The diplomatic row between Italy and France over migration is ongoing. After the decision to reinforce border controls with the deployment of thousands of French gendarmes, the situation remains virtually the same. “This procedure has been in place for years, aimed at preventing free transit and at sending about eighty people back to Italy every day with a variety of stratagems", including slipping Italian sales receipts in the pockets of migrants stopped on French soil, or driving them back with unmarked cars. There were also minors among them. Speaking to SIR, the Bishop of Ventimiglia-Sanremo, Monsignor Antonio Suetta, confirmed this situation


France’s iron-fist approach towards Italy, involving stricter border controls “was actually a demonstrative action, a show of force. They slightly intensified controls over the past few days, but without exaggerating. Regrettably, this procedure has been in place for years, aimed at preventing free transit and at sending about eighty people back to Italy every day with a variety of stratagems”, Monsignor Antonio Suetta, bishop of Ventimiglia-Sanremo, told SIR, commenting on the migration controversy between Italy and France. Men, women and children migrants wishing to go to France or other countries in northern Europe are not allowed to cross the border freely because of the Dublin Regulation ( which requires the migrant to remain in the country where he or she has been identified), and also because France suspended the Schengen Agreement in 2015 after the Paris terror attacks. As a result, they are forced to resort to illegal channels and to migrant-smugglers to cross the border (in exchange for money). But when they are stopped by French law enforcement they are sent back to Italy, including minors, even though the Dublin treaty forbids it. “In theory they should have proof that they arrived from Italy. So sometimes the French police slip sales receipts issued in Italy into the pockets of migrants and with this excuse they send them back. Sadly many of them are minors”, said Monsignor Suetta, who received this information from volunteers operating on-site. “It’s one of their tactics. Another stratagem they use is to change the age of the minors or drive them back in unmarked cars: they enter Italian territory and when no one is looking, they dump some of them and leave them there.”

Unchanged situation at the border. “France wanted to bring this situation to the fore by increasing the number of border guards,” the bishop explained. “But the situation remains practically unchanged as France unilaterally decided to suspend Schengen years ago. With this pretext it actually caused the problems on the Italian border.” A few weeks after periods of massive landings, Ventimiglia and the surrounding area become the scene of injustice and degradation, with migrants camped out along the area near the river or under a motorway viaduct in very poor conditions, waiting to cross the border along dangerous mountain trails. No increase in arrivals has been reported over the past few days. “The numbers have fluctuated slightly, but they are virtually the same,” the bishop pointed out. “It is somewhat comparable to the crossing of the Mediterranean. These poor people are forced into terrible adversity. And it gets worse during the winter”.
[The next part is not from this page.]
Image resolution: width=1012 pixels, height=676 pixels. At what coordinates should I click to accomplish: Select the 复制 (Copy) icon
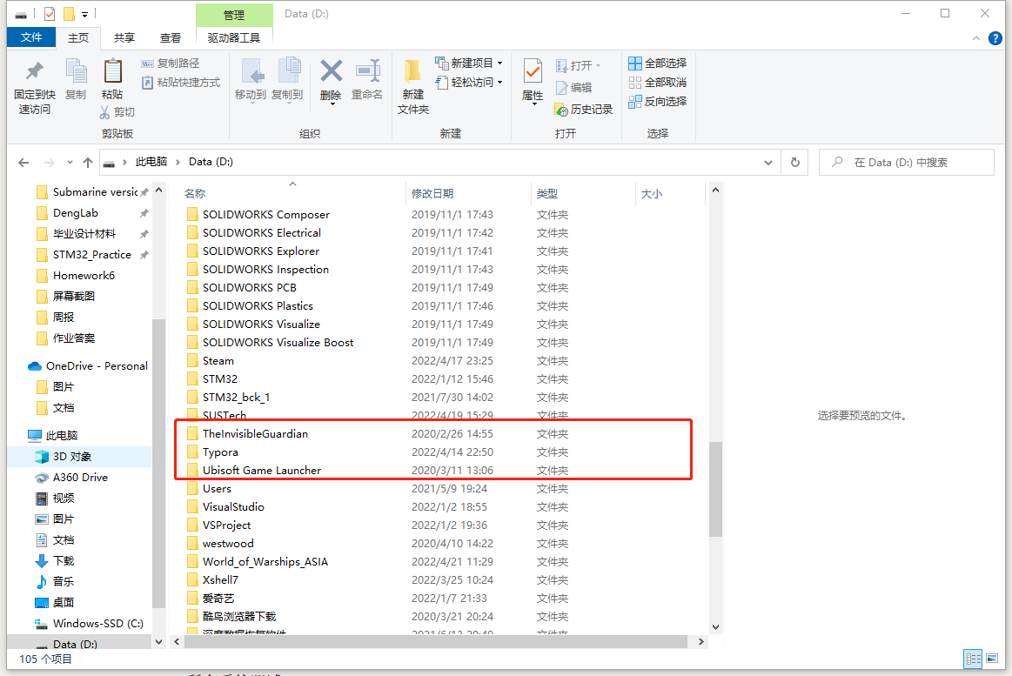pos(76,82)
Caritas reception. For the past two years, Caritas has made available a couple of flats in Ventimiglia to house women and children in transit, 10 to 15 people, always full. The reception centre provides for the distribution of food, clothes and blankets. It works in partnership with Caritas Intemelia, a charitable organisation that shares their approach and ideals. In agreement with the prefecture, the diocese hopes to receive a positive response to a request for emergency accommodation for the winter by the end of the month.

Italy and France must speak to each other in peace – says Monsignor Suetta – and a well-directed strategy must be put in place at EU level to handle the historic phenomenon of migration, showing solidarity towards migrants and loyalty towards the various European nations. I don’t think it is appropriate to fan the flames of this controversy, it is never the right way to resolve a problem.” “In my view, far from rubbing salt into the wound”, he added, ” France does not seem to have so many reasons to point the finger at Italy. Unfortunately, inefficiency and operating mistakes can happen.” “Sometimes the problems are raised not for the purpose of being addressed, but because they are instrumental to other ends, on both sides. The situation should be tackled with utmost objectivity, free from partisan sentiments.”

His final hope is that

“this deplorable circumstance may be seized as an incentive to sit around a negotiating table for real, not just Italy and France but at the European level.

Each European nation must shoulder its responsibilities in the face of this phenomenon”, perhaps “in a diversified manner, because some countries can take in more regular immigrants. Obviously, in Italy, Malta, Cyprus and Greece, owing to their geographical position, the emergency dimension prevails. This dimension must be adequately supported and shared at European level. While geography does not change, interventions can be more or less consistent, depending on the actual needs.”